Dark circles below the eyes are a relatively common issue that are often associated with tiredness, but there are several other causes that many people may not be aware of.
Typically, these dark circles are nothing to worry about, although in some cases, they may be a sign of an underlying issue.
A stock image of a man with dark circles under his eyes. A lack of sleep is among the most common causes of this condition.
What Causes Dark Circles Under the Eyes?
One of the main causes of dark patches below the eyes is a lack of sleep, Dr. Fatima Fahs, dermatologist in Michigan and founder of Dermy Doc Box, told Newsweek.
“There’s a reason why they call it ‘beauty sleep’—lack of sleep can make the under-eye area look dark,” she said.
“This happens because the blood vessels under our eyes dilate from lack of sleep, and the thin skin can make this change pretty obvious.
“The added effect of retained fluid in the area as well can cause additionally puffiness, giving your eyes the appearance of being darker with more prominent bags.”
A lack of sleep is not the only cause, though. Certain diets, such as those with a high salt intake, can increase fluid retention and cause puffiness below the eyes.
Tobacco use and smoking are also “horrible” for the skin in a number of ways and can contribute to the problem, Fahs said.
“Especially because it decreases the elasticity of the skin and can cause the skin under the eyes to prematurely thin and age as well as appear dehydrated,” she said.
Seasonal allergies are another common culprit, particularly if your dark eyes appear to get worse in the springtime.
“Sinus congestion leads to even more congestion of the veins under the eyes and this causes the area to bulge and become puffy,” Fahs said.
Some medical conditions can also result in dark circles under the eyes, including thyroid issues and iron deficiency, or anemia.
“Thyroid disease can cause under eye bags as well as certain medications due to fluid retention,” Fahs said. “Anemia can cause dark under eyes as the body is unable to fully oxygenate tissues and therefore the skin appears darker.”
“Dark circles themselves are not necessarily dangerous, however they can be a sign of more dangerous health conditions like anemia or low iron.”
Finally, some people are simply genetically disposed to developing dark circles, while aging is among the leading causes.
As you get older, the skin below the eyes becomes looser and thinner, and the blood vessels underneath the skin become more visible, leading to a darker appearance.
How to Get Rid of Dark Circles
According to Fahs, the first step in successfully treating dark circles is to try to identify possible contributing factors.
“Are you sleeping enough? Has your diet changed or is salt consumption high? Are you smoking or drinking lots of alcohol? Have you seen your primary doctor recently for a physical and routine blood work? Do you have a history of seasonal allergies? Are your eyes itchy or watery frequently?” she said.
“After addressing environmental factors, then you can also consider searching for an eye cream to address your specific concern.”
A stock image of a woman applying skin cream to treat dark circles under the eyes. Several options are available to treat these dark circles.
According to Fahs, products containing retinol and peptides can be useful, since these compounds can increase collagen production, helping to improve firmness, texture and fine lines.

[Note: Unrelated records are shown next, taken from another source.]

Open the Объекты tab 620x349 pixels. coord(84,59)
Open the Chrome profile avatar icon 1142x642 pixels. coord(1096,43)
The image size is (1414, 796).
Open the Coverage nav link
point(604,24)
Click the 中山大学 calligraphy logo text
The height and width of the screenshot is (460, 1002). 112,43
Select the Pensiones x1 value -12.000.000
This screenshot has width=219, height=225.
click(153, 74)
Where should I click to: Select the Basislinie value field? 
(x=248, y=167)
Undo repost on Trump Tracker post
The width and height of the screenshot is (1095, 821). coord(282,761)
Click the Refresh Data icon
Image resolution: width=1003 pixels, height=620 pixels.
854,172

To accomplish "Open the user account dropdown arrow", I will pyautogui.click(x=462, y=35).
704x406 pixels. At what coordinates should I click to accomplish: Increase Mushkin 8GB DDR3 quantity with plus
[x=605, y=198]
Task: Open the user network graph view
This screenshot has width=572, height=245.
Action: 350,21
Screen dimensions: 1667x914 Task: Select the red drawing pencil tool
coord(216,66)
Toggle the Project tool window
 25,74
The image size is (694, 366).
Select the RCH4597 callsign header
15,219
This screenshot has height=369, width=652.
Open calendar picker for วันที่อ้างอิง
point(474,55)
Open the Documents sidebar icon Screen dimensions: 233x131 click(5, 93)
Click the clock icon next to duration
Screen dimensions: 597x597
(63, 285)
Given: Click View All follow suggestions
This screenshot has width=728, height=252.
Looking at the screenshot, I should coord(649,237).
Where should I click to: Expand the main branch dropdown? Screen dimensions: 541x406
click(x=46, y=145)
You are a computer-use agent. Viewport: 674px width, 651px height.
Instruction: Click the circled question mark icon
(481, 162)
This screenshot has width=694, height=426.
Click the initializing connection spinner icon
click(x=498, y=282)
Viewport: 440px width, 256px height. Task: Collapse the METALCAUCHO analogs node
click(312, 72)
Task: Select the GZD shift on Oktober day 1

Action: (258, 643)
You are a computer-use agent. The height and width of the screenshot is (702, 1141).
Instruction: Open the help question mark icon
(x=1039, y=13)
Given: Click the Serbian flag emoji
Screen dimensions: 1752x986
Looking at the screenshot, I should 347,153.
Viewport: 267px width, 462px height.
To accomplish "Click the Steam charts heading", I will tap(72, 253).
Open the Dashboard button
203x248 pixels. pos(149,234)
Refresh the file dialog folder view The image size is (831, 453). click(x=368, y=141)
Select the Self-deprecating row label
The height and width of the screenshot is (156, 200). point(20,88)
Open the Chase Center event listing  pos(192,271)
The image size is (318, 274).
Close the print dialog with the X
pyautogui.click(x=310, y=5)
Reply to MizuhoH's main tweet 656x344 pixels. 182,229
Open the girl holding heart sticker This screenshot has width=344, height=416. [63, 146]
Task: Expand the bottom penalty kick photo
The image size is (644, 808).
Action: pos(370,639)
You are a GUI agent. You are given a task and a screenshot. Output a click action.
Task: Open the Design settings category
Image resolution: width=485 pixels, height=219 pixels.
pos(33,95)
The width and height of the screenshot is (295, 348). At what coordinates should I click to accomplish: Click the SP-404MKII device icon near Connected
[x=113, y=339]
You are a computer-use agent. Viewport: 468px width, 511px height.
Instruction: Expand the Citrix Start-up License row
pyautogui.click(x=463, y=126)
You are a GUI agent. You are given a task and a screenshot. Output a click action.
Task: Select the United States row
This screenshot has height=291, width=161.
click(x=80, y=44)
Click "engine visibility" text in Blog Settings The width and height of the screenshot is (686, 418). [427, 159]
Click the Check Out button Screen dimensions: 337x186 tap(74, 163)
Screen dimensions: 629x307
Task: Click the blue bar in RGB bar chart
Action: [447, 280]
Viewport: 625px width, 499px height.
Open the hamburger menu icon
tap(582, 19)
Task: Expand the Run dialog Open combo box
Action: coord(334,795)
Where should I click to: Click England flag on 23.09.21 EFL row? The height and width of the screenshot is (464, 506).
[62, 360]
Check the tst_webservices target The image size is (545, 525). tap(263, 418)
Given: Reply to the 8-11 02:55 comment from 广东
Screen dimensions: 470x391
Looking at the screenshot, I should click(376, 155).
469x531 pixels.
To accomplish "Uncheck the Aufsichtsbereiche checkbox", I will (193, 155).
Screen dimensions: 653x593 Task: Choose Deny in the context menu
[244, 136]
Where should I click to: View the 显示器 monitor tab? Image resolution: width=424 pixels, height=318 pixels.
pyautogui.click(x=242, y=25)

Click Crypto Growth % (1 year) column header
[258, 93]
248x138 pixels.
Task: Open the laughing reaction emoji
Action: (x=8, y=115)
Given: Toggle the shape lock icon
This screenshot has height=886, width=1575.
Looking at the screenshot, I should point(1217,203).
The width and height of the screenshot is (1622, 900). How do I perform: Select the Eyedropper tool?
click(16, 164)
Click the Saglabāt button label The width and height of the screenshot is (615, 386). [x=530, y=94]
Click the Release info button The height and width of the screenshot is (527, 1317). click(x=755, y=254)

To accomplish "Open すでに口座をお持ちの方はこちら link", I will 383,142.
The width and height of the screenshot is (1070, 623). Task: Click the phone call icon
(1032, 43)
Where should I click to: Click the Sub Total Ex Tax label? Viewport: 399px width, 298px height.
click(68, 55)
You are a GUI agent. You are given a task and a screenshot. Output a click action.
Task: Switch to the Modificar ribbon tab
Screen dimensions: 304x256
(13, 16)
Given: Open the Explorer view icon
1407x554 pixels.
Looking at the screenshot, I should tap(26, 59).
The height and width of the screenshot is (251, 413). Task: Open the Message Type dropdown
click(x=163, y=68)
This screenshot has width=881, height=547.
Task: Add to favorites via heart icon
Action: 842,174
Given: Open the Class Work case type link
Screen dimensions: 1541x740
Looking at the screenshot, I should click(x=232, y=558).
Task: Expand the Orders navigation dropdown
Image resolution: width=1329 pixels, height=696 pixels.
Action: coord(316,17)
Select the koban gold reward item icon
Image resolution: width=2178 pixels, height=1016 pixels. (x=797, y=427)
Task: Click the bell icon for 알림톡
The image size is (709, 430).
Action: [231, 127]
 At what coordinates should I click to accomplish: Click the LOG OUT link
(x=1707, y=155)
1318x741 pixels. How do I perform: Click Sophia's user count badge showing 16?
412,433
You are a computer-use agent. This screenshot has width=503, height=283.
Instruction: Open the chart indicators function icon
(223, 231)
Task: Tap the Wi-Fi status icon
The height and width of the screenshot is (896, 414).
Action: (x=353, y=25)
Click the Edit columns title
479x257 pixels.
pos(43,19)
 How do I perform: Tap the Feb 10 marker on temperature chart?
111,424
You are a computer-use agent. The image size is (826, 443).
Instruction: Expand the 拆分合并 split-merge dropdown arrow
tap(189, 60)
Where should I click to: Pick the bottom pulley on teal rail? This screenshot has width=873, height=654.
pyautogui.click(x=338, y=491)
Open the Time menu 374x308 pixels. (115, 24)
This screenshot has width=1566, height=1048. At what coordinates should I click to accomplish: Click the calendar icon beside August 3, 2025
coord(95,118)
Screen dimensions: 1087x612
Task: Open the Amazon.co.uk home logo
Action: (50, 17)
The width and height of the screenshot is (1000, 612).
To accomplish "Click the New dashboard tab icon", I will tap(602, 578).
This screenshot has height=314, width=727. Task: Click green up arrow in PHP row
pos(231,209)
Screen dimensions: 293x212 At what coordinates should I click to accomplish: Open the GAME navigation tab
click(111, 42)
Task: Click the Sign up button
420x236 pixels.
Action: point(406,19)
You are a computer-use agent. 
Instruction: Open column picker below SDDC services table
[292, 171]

Fahs also recommends products containing hyaluronic acid, which is a humectant that draws in moisture and helps plump up the skin in the area.
Products with vitamin C, an antioxidant that fights free radical damage, are another option as the substance can help improve hyperpigmentation.
“There are also in-office, non-surgical procedures to consider discussing with your dermatologist like dermal fillers, platelet-rich plasma injections, resurfacing lasers or radiofrequency with microneedling treatments,” Fahs said.
Eye creams containing caffeine may also be helpful as it constricts blood vessels in the area below the eyes, improving blue or purple discolouration and puffiness.
Correction 10/05/22, 5:54 a.m. ET: This article was corrected to make clear that consuming caffeine will not change the appearance under the eyes.